- Born: 20 March 1965 (age 60)
- Education: Kwame Nkrumah University of Science and Technology, Tokyo School of Art, Japan.
- Occupation: Oil painting

= Betty Acquah =

Ghanaian feminist painter

Betty Acquah (born 20 March 1965) is a Ghanaian feminist painter. She uses the techniques of pointillism, oil painting and acrylic. Through her vibrant canvases, She captures the trials, ambitions, celebrations, and triumphs of women, weaving their stories into the fabric of her art.

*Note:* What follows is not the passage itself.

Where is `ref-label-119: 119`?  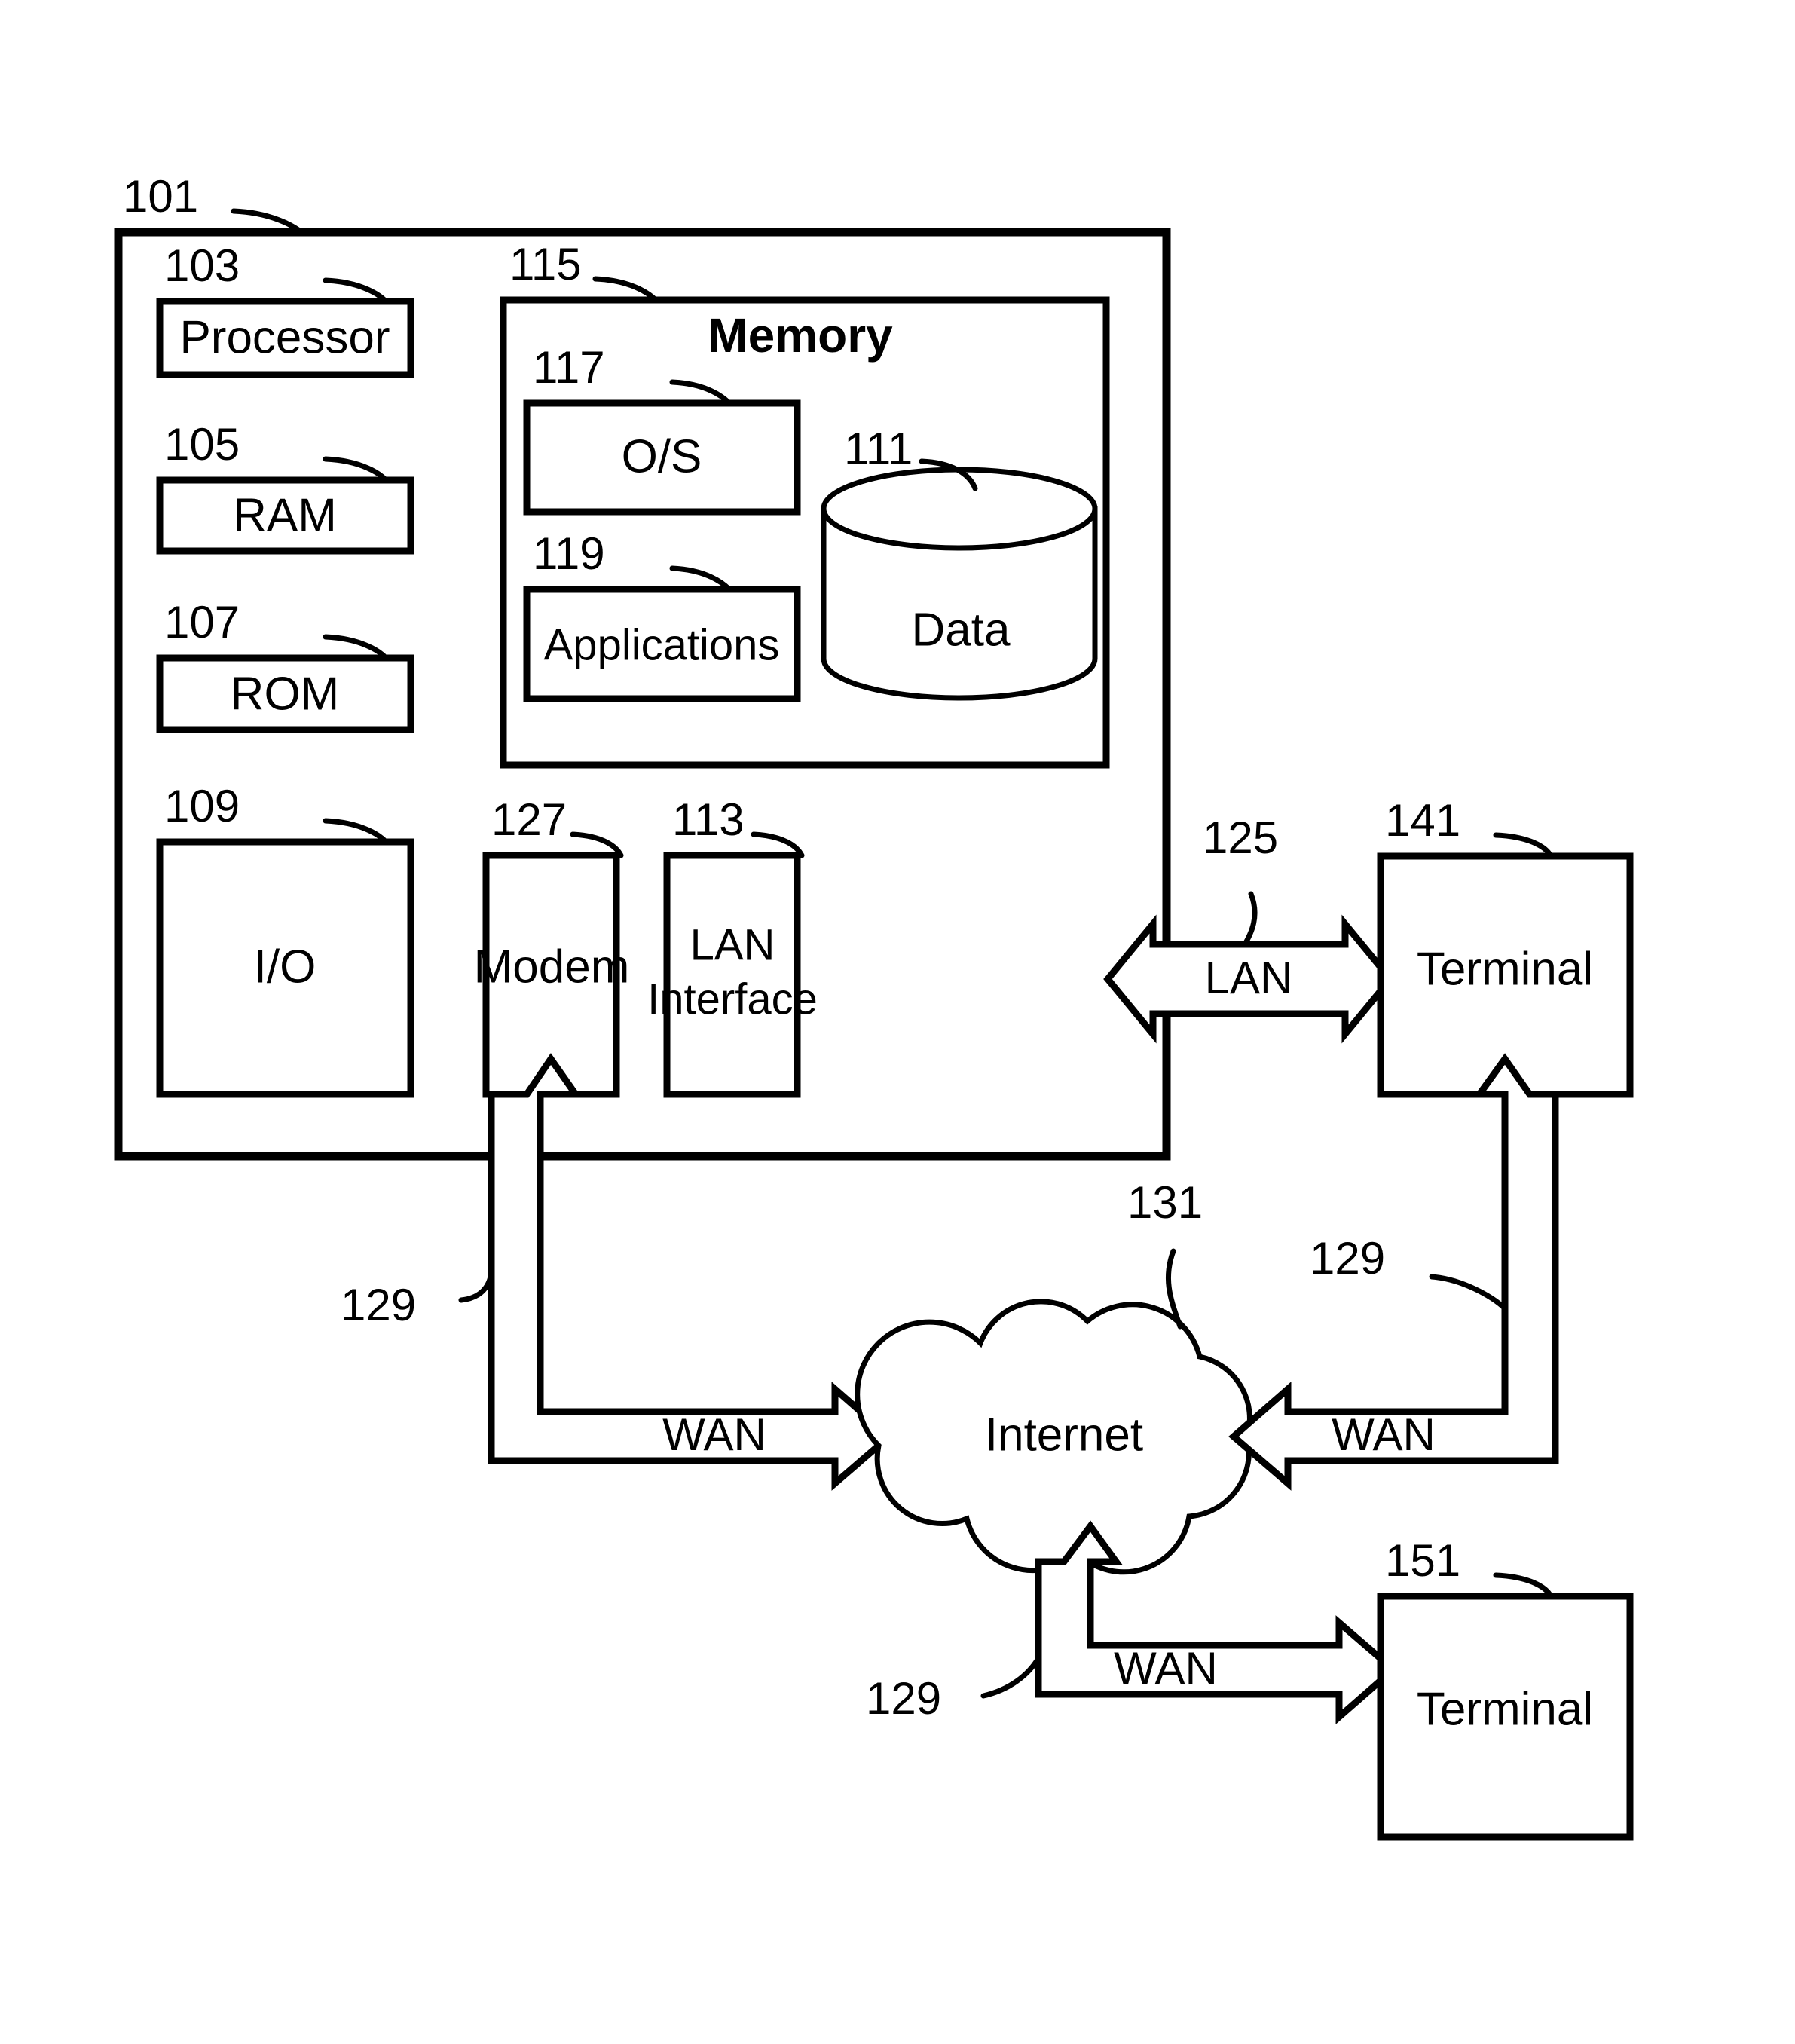 ref-label-119: 119 is located at coordinates (569, 554).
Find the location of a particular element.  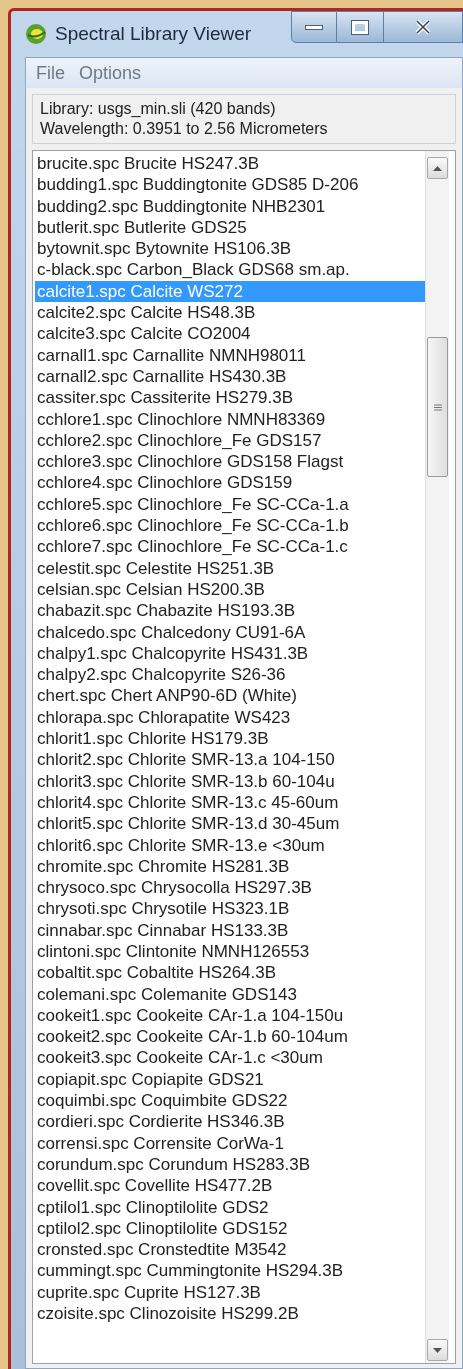

list-item: chrysoco.spc Chrysocolla HS297.3B is located at coordinates (230, 888).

== Early life and education ==
A native of Cape Coast in Ghana, she spent part of her schooling at Wesley Girls' Senior High School and Holy Child School. Then furthered at the Kwame Nkrumah University of Science and Technology where she obtained a master's degree in Visual Arts specializing in painting. Betty achieving a First Class in the B.A. Hons (Art) Degree course. Her pursuit of excellence led her to the M.F.A. (Painting) Degree program at the same institution. In Japan, she also completed a professional arts course at the Tokyo School of Art.

== Career ==
Acquah has been working for the art gallery of the Center for National Culture in Accra from 1989 to 1993 and has been curating exhibitions at the Berj Art Gallery from 2002 to 2005. She is a member of Ghana Association of Visual Artists. In June 2019, she said in an interview with Newsday BBC that she hoped for the opening of a national art gallery in Ghana.

Her work highlights the Ghanaian women she sees as the "unsung heroes of the republic of Ghana".

== Exhibition ==
Betty's first solo exhibition was showcased at PAFAM (Pan African Festival of Arts and Music), held at the Trade Fair in Accra.

Acquah has exhibited in Ghana, Nigeria, the United Kingdom, India, Germany, Spain, Japan and the United States of America.